7. Toutefois, il appartient à la cour, saisie de l'ensemble du litige par l'effet dévolutif de l'appel, d'examiner les autres moyens invoqués par M. A...devant le tribunal administratif de Toulouse et en appel.
En ce qui concerne les autres moyens soulevés par M. A...devant le tribunal administratif de Poitiers :
S'agissant des moyens dirigés contre l'arrêté de transfert aux autorités bulgares :
8. En premier lieu, aux termes de l'article L. 741-1 du code de l'entrée et du séjour des étrangers et du droit d'asile : " Tout étranger présent sur le territoire français et souhaitant demander l'asile se présente en personne à l'autorité administrative compétente, qui enregistre sa demande et procède à la détermination de l'Etat responsable en application du règlement (UE) n° 604/2013 du Parlement européen et du Conseil, du 26 juin 2013, établissant les critères et mécanismes de détermination de l'Etat membre responsable de l'examen d'une demande de protection internationale introduite dans l'un des Etats membres par un ressortissant de pays tiers ou un apatride, ou en application d'engagements identiques à ceux prévus par le même règlement, dans des conditions fixées par décret en Conseil d'Etat. / (...) ". Aux termes de l'article L. 742-1 du même code : " Lorsque l'autorité administrative estime que l'examen d'une demande d'asile relève de la compétence d'un autre Etat qu'elle entend requérir, l'étranger bénéficie du droit de se maintenir sur le territoire français jusqu'à la fin de la procédure de détermination de l'Etat responsable de l'examen de sa demande et, le cas échéant, jusqu'à son transfert effectif à destination de cet Etat. (...) ". En vertu de l'article L. 742-3 dudit code : " Sous réserve du second alinéa de l'article L. 742-1, l'étranger dont l'examen de la demande d'asile relève de la responsabilité d'un autre Etat peut faire l'objet d'un transfert vers l'Etat responsable de cet examen. Toute décision de transfert fait l'objet d'une décision écrite motivée prise par l'autorité administrative. (...) ".

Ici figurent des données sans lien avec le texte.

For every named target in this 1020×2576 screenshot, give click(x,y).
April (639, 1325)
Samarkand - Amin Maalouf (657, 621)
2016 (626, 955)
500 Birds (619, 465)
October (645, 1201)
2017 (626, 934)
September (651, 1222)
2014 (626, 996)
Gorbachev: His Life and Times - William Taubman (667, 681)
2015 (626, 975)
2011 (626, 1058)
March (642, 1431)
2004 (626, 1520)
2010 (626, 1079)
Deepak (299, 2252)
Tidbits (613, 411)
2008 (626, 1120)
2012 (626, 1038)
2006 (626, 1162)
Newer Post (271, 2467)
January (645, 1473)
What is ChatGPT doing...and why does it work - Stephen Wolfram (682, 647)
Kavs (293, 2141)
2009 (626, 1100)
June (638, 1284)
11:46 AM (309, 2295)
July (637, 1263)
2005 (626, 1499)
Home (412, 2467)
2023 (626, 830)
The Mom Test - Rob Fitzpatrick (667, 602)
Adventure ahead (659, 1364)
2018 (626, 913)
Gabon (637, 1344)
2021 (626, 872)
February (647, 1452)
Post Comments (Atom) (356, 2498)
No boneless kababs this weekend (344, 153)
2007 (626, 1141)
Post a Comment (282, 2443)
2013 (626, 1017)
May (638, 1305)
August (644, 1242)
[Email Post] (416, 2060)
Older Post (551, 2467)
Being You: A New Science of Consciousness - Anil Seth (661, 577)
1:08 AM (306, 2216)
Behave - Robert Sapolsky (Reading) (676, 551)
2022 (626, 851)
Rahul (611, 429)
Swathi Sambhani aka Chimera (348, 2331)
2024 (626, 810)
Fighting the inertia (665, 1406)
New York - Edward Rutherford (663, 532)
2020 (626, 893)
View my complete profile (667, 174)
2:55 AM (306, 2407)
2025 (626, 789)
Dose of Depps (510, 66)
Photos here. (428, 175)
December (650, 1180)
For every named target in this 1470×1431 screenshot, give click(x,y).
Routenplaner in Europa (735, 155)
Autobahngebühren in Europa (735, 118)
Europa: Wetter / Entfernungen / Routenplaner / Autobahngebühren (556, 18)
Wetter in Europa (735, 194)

9. L'arrêté contesté vise la convention européenne de sauvegarde des droits de l'homme et des libertés fondamentales, et notamment ses articles 3 et 8, la convention de Genève du 28 juillet 1951 modifiée, le règlement UE n° 604/2013 du Parlement européen et du Conseil du 26 juin 2013 susvisé dit " Dublin III " et le règlement (CE) 1560/2003 de la Commission du 2 septembre 2003 modifié, relatif aux critères de détermination de l'Etat membre responsable de l'examen d'une demande d'asile présentée dans l'un des Etats membres par un ressortissant d'un pays tiers, et le code de l'entrée et du séjour des étrangers et du droit d'asile et, plus particulièrement, ses articles L. 741-1, L. 741-2 et L. 742-1 auxquels il fait expressément référence dans son considérant n° 3. Il mentionne, d'une part, que M.A..., entré irrégulièrement en France, a sollicité l'asile le 11 août 2017 et que les autorités bulgares, saisies le 14 août 2017 d'une demande de reprise en charge en application de l'article 18-1-d) du règlement (UE) 604/2013, ont fait connaître leur accord le 21 août 2017, et, d'autre part, que l'ensemble des éléments de fait et de droit caractérisant la situation de l'intéressé ne relève pas des dérogations prévues par les articles 3-2 ou 17 du règlement (UE) 604/2013. Cet arrêté fait également état de ce qu'il ne peut se prévaloir d'une vie privée et familiale stable en France, de sorte qu'il n'est pas porté une atteinte disproportionnée à son droit au respect de sa vie privée et familiale au sens de l'article 8 de la convention européenne de sauvegarde des droits de l'homme et des libertés fondamentales. Ce même arrêté précise enfin que M. A...n'établit pas de risque personnel constituant une atteinte grave au droit d'asile en cas de remise aux autorité de l'Etat responsable de sa demande d'asile, en l'occurrence la Bulgarie. Dès lors, et contrairement à ce que soutient M. A..., cet arrêté comporte l'énoncé des considérations de droit et de fait qui en constituent le fondement et est, par suite, suffisamment motivé au regard des dispositions précitées du deuxième alinéa de l'article L. 742-3 du code de l'entrée et du séjour des étrangers et du droit d'asile, alors même qu'il ne mentionne pas, d'une part, que le règlement n° 1560/2003 de la commission du 2 septembre 2003 a été modifié par le règlement 118/2014 de la Commission du 30 janvier 2014 et, d'autre part, si la demande s'asile déposée par l'intéressé en Bulgarie a été menée jusqu'à son terme.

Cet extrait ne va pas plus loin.